Figure 2: Peptides P1, P2, and P3 are predicted to be intrinsically disordered.

(a) Predictions of disorder propensities using IUPRED2a. (b) Measured UV-CD spectra, plotted as mean residue ellipticity as a function of wavelength, for each of the three peptides. The peptide concentrations were 200 μM for each of the peptides.
We characterized the ensembles of conformations in solution using UV-CD spectroscopy (Figure 2b). Differences / similarities among the three spectra are attributable, at least in part, to the lengths of poly-Gly tracts (Table 1). The measured spectra have mean residue ellipticities that are near zero across all wavelengths. This derives in part from of the high Gly contents, which lead to a deficiency of chiral centers. Additionally, the spectral flattening is also indicative of highly assembled or aggregated material63, 64. However, we were unable to detect concentration-dependent changes to the CD spectra for the range of concentrations that were tested (50 μM-200 μM) (SI Figure S1).
The CD spectra of P1 and P3 both show clear signatures of antiparallel β- sheet and β- turns. In the spectrum for the P1 peptide, a minimum near 232 nm and a maximum near 210 nm point to contributions from type-I β-turns. The minimum in the spectrum for the P3 peptide extends from 220 nm to 235 nm and is preceded by a maximum at or below 200 nm. This is suggestive of contributions from β-sheeted conformations65. Gly-rich regions in polyglycine II conformations have similar backbone ψ-angles as extended β structures. These systems form fibers through intermolecular hydrogen bonding. Polyglycine II structures have been observed in crystallographic studies of the snow flea antifreeze protein66, the core of acetophenone carboxylase67, and in original fiber diffraction studies that dissected the molecular structure of polyglycine68. Indeed, Ramachandran et al.,68 noted that the numbers of fibers with right- or left-handed twists will likely be equal in solution, thus giving rise to solutions that lack optical activity. These observations, which hold for long polyglycine chains, could also be an explanation for the flattened CD spectra of peptides P1 and P3, although standard deconvolutions of these spectra might suggest beta-sheeted conformations69. Overall, the weak CD signals are likely to be due to lower concentrations of peptide in solution due to poor solubility. The CD spectrum of the P2 peptide shows features that are inverted compared to P1 and P3, with a positive band at 230 nm followed by a negative band approaching 200 nm. This is a signature of the presence of some degree of unbundled left-handed helical structures, such as segments of polyproline II or polyglycine II helices65, 70, 71.
The flattening of the CD spectra suggests that peptides P1 and P3 undergo self-assembly into larger structures63, 64. Taken together with the classical analysis of Ramachandran et al.,68 it would seem that the polyglycine II structure might be of relevance in these systems, as might a competition with sterically allowed extended β-strand conformations within β-sheets. The backbone ϕ and ψ angles for peptides in polyproline II and polyglycine II conformations are very similar to one another (ϕ ≈ −60° and ψ ≈ +140°)72, 73. Our results are noteworthy in light of recent suggestions indicating Gly-rich regions likely adopt polyproline II / polyglycine II conformations within biomolecular condensates74.
Macroscopic assessments:
We used a table-top visualization assay to investigate the macroscopic consequences of concentration-dependent changes to peptide solutions. The qualitative results are presented in Figure 3. They show that a 5 mM stock solution of peptide P1 forms cloudy solutions, whereas peptides P2 and P3 form clear solutions and self-supporting gels, respectively.
Figure 3: Peptide P3 (right) forms macroscopically visible self-supporting gels.

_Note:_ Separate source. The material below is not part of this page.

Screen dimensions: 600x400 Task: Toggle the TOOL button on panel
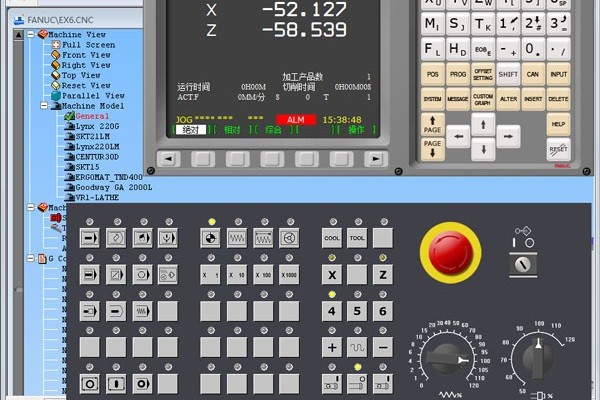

In contrast the peptides P1 (left) and P2 (middle) form cloudy and clear solutions, respectively.
Next, we used TEM to investigate the morphologies formed by each of the three peptides. The supramolecular structures formed by the P1 peptide are concordant with being fibers formed by the twisting of ribbons around a long axis (Figure 4a, SI Figures S2a, S2b, S2c). In contrast, the P2 peptide does not form micron-scale assemblies that are either ordered or disordered (SI Figures S2d, S2e, S2f). The peptide P3, which forms macroscopically visible self-supporting gels, is characterized by networks of physically crosslinked fibrils (Figure 4b, SI Figures S2g, S2h, S2i).
Figure 4: TEM images of supramolecular assemblies formed by P1 (a) and P3 (b) at 50 mM tris buffer pH 7.4.

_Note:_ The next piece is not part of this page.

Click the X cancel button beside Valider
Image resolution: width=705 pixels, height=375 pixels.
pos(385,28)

The peptide P1 forms micron-sized fibrils made of ribbons twisting around a long axis. In contrast, the peptide P3 forms a dense network of physically crosslinked fibrils that are shorter than those formed by the P1 peptide.
Concentration-dependence of the formation of fibrils measured using ThT fluorescence:
ThT is routinely used in histological and biochemical studies to stain fibrillar assembles. Binding of ThT to fibrillar structures hinders the rotation of the molecular rotor. This leads to increased quantum yield in the fluorescence, as evident by the increase in the emission spectrum intensity at 482 nm upon excitation at 450 nm. Figure 5 shows the concentration dependence of ThT emission spectra. At equivalent peptide concentrations, the quantum yield at 482 nm is ~5-fold higher for peptide P1 when compared to P3. Unlike peptides P1 and P3, which have 10-residue long poly-Gly tracts within their sequences, the ThT fluorescence does not change as a function of concentration for the peptide P2. This is consistent with macroscopic assays showing clear solutions (Figure 3) and the absence of ordered supramolecular assemblies in TEM imaging (SI Figures S2d, S2e, S2f).
Figure 5: ThT fluorescence intensities measured for each of the three peptides at three different concentrations.

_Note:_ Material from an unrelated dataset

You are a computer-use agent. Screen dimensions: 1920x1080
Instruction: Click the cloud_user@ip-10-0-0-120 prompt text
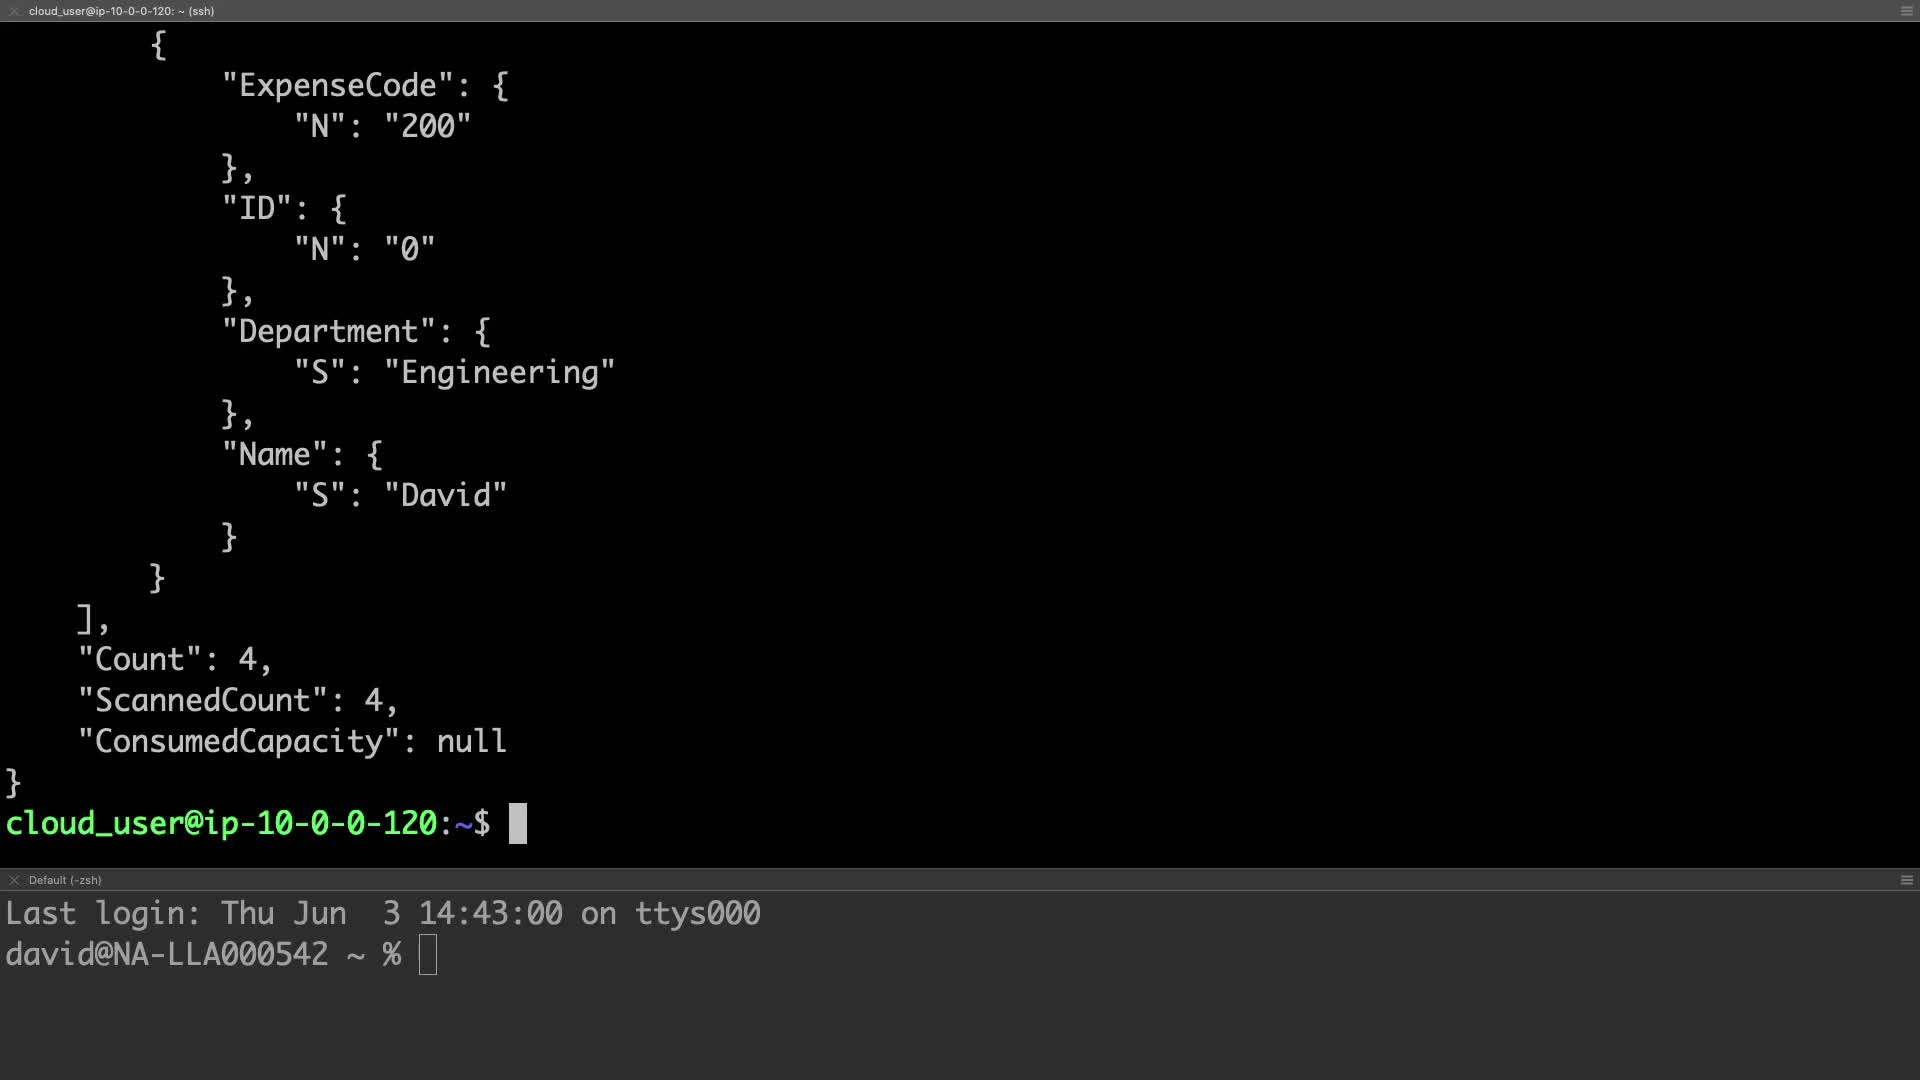(222, 824)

(a) Peptide P1, (b) peptide P2, and (c) peptide P3. The emission spectra for peptides P1 (a), and P3 (c) show a concentration dependent increase in intensity with maxima at 482 nm. This is consistent with the peptides forming fibrillar structures, albeit with different micron-scale organization. P2 (b) shows no increase in intensity at various concentrations.
Given the higher charge content of peptide P3 compared to peptide P1, we hypothesized that the network of shorter fibrils might be driven in part by the electrostatic repulsions among cationic Arg moieties. To test this hypothesis, we measured the dependence of ThT fluorescence in peptide solutions with different concentrations of monovalent salt (KCl). These measurements were performed at peptide concentrations of 100 μM. For peptide P3, the fluorescence intensity at 482 nm, the maximum in the emission spectrum, increases by a factor of 1.6 as the KCl concentration is increased from zero excess salt to 300 mM (Figure 6a). In contrast, for the P1 peptide the fluorescence intensity at 482 nm decreases by a factor of 0.6 as the KCl concentration is increased from zero excess salt to 300 mM (Figure 6b). The maximum fluorescence intensities for peptides P1 and P3 are roughly equivalent to one another at a KCl concentration of 300 mM. This suggests that the higher salt concentrations unmask the intrinsic fibril forming tendencies of poly-Gly tracts, which are shared by the peptides.
Figure 6:

Dependence of ThT fluorescence on salt concentration for P1 (a) and P3 (b).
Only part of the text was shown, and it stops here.